╭─ Records for the task

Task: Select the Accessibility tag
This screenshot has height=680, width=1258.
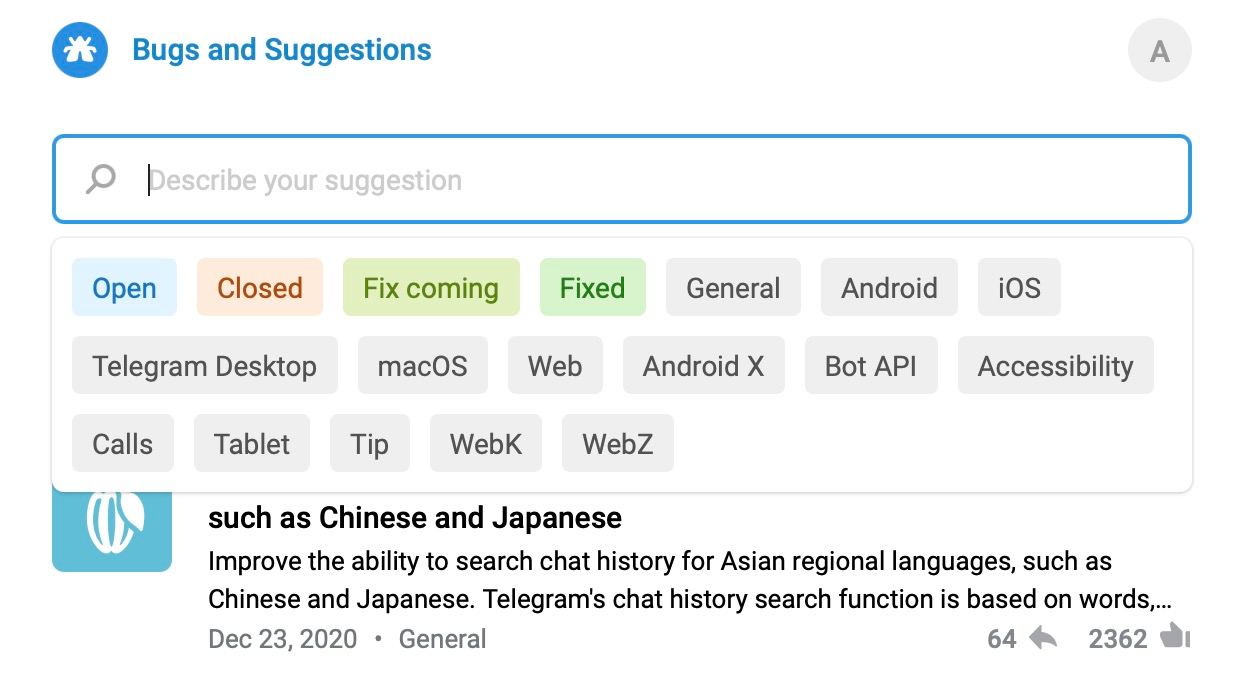Action: (x=1055, y=366)
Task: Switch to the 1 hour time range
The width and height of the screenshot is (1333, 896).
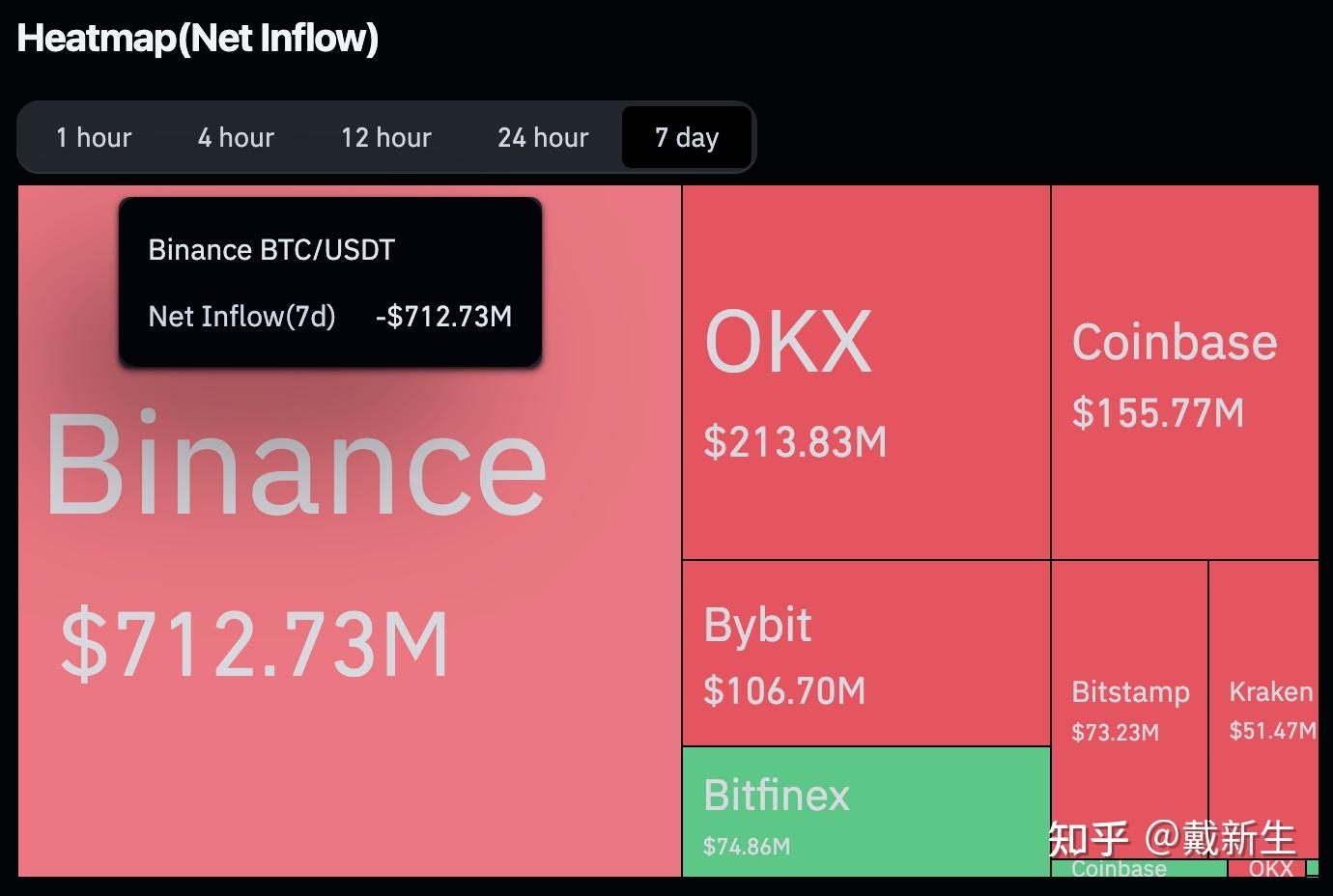Action: tap(94, 137)
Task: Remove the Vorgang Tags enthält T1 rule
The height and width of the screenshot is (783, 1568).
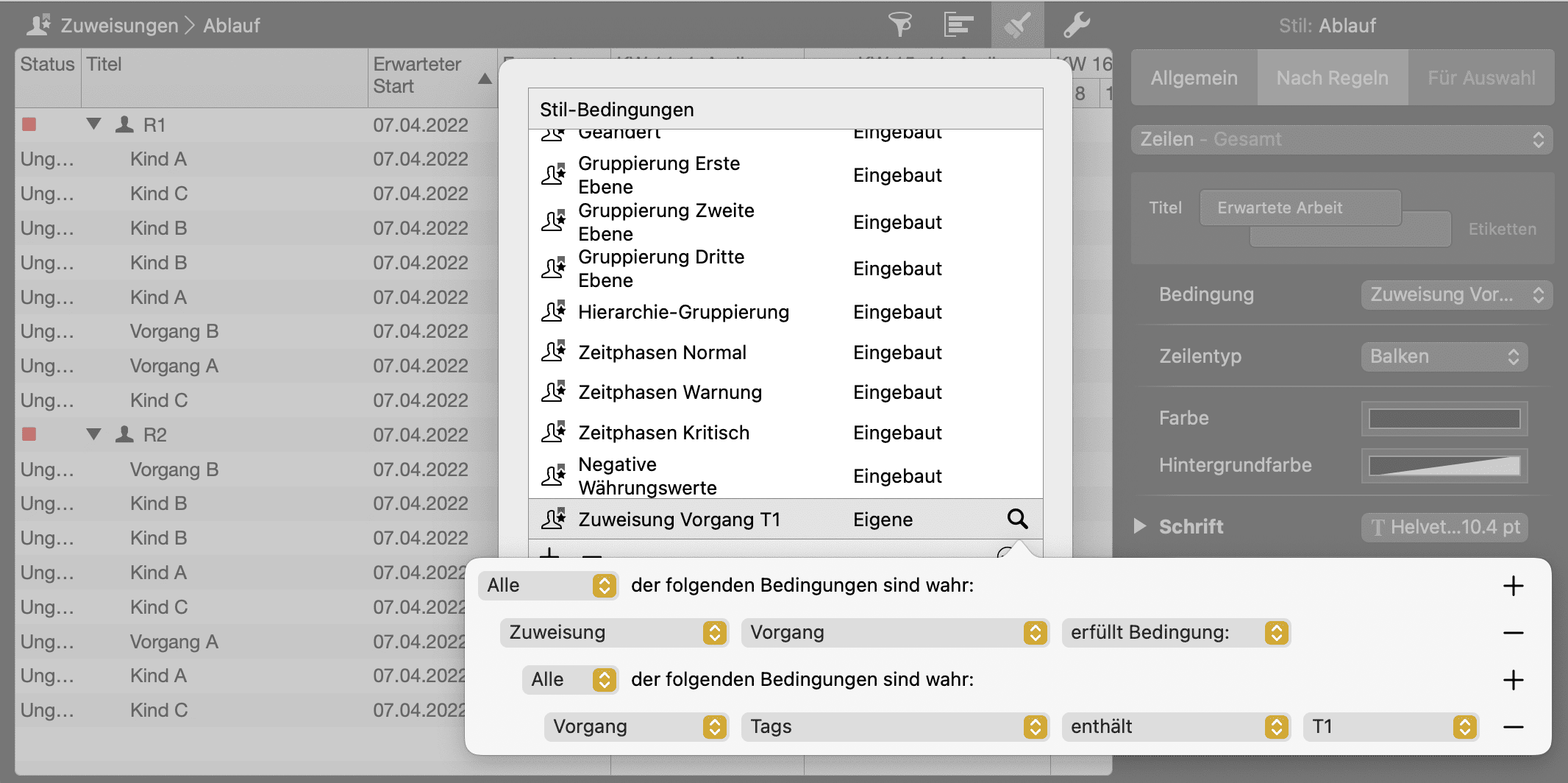Action: (1513, 727)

╰─

**Written problem**
Rewrite every line of the listing above, requests included, and offset each coordinate in the answers by 52. Leave the pictures out.

**Correct response**
Task: Select the Accessibility tag
This screenshot has height=680, width=1258.
Action: (x=1107, y=418)
Task: Switch to the 1 hour time range
The width and height of the screenshot is (1333, 896).
Action: tap(146, 189)
Task: Remove the Vorgang Tags enthält T1 rule
The height and width of the screenshot is (783, 1568).
Action: (1565, 779)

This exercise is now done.